VICE got in touch with a few adopters to find out what it took them to learn to live with and love a lab-rescued beagle.
Melissa Marak, Bengaluru-based technical escalation manager, on Sora, 15
“Freagles are such a happy lot. When they come out, they’re like, ‘The whole world is my oyster! Let me see what I can get into!’ Sora is 15 and you always think of older dogs as lethargic and sleepy but it depends on the kind of environment that you bring them into. I keep telling Chinthana, ‘You didn’t give me an old lady! You gave me a pup!’ She loves her toys—especially my socks. Every single pair of my socks has gone missing. I buy her socks for her birthdays and she runs around with a sock in her mouth, very happy with herself. I call her my ray of sunshine and my bunny because she’s always hopping around the house. She loves moving and jumping around.

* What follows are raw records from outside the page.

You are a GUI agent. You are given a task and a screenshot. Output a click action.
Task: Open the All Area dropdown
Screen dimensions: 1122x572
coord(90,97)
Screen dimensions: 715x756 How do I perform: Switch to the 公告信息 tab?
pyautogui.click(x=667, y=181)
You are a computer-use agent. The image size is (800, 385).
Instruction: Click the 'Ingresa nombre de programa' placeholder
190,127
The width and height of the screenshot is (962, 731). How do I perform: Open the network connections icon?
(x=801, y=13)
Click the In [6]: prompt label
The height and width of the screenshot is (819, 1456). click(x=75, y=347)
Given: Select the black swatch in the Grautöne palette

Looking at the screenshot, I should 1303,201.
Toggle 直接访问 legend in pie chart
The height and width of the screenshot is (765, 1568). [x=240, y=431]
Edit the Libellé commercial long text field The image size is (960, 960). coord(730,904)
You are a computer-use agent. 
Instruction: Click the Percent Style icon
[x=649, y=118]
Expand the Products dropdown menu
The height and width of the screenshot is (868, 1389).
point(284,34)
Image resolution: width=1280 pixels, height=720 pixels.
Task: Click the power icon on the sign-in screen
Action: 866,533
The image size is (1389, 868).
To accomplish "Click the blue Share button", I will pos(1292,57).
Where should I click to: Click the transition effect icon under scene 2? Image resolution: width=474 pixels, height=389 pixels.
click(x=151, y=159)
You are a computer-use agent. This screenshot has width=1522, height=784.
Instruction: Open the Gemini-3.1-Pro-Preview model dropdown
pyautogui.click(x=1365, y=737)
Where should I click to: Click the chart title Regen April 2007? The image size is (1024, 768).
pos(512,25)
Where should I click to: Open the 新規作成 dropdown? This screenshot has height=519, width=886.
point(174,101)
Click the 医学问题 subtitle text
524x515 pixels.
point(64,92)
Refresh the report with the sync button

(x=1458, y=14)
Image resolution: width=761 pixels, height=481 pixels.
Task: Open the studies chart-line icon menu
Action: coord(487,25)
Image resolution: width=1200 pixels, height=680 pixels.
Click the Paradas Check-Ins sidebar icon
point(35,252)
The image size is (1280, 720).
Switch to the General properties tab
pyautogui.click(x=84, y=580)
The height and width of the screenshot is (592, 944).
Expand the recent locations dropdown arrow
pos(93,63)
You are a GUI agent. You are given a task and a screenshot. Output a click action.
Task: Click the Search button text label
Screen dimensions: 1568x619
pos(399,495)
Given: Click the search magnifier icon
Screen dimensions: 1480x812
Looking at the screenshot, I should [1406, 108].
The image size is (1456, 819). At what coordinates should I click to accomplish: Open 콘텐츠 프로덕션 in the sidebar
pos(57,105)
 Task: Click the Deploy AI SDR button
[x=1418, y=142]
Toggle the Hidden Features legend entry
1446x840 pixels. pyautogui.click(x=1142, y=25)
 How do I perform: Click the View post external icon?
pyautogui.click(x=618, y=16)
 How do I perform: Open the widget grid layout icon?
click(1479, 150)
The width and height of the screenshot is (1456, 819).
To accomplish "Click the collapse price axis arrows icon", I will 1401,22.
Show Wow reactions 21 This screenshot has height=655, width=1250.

If you’re adopting a dog from a certain organisation or people, always pay attention to their advice because they have knowledge about its personality and its quirks. That, and of course—consult a properly qualified trainer if necessary. Someone who understands the breed, the dog's specific background and gives the dog's personality priority over their own training methods.”
Ajay Palekar, Pune-based CEO of a construction company, on Oscar and Xoru, both 9
“Freagles are not damaged, but they are affected by their background, so they need space to come out of their shell. Human beings are not creatures who have given them a good time or good treatment. They don't know compassionate touch at all, so it takes them a while to get used to that, to get comfortable. But that is par for the course. It's like having a child who is specially-abled. You have to give them space to develop themselves.
Oscar has an enlarged heart, but that's a common thing among freagles. When he first arrived, he didn't know how to chew food. He only knew how to chew pellets. He didn't know what curd was; he didn't know what chicken was. He would sniff and walk away because it's not something he was used to.
Some dogs are okay in a week's time. Others are not okay in maybe even six months or a year, and my Xoru is not fully with (my other pets), even now after three years. He's still very shy and not very outgoing. In the third year, he started coming out to greet us when (we’d come) home. Earlier he would just hide and watch guests coming in. Now he comes out and greets guests. I just leave him alone. He loves to eat. He loves to go for a walk. So we pull the leash and he's out, ready and you know, tail (wagging) full speed. But it's been a long haul. It will be four years in September, but I'm fine with that. I'm happy as long as they are healthy and happy with me.”
Ruchelle Fernandes, Ahmedabad-based content developer, on Odin, 8
“We were initially thinking, 'Oh my God, we're both working, how will the dog manage?' But then when I read more, I saw that they (lab-rescued pets) love affection but at the same time, they're independent. I felt like this is the perfect blend. It may take some time but I feel that the bond is a bit stronger because you're giving them that space and they know that you are not going to force yourself on them or anything like that.
We don't treat Odin like a baby or a dog who is helpless, we don’t invade his space. We behave like he's always been with us, like he's always been a part of the family.
People think that because they’ve been tested in laboratories, they'll be bedridden, or always on medication. That's the biggest misconception. Odin is so playful and active despite being eight, that when I've got friends coming over, they won't even know he's a lab-rescued beagle till I tell them.”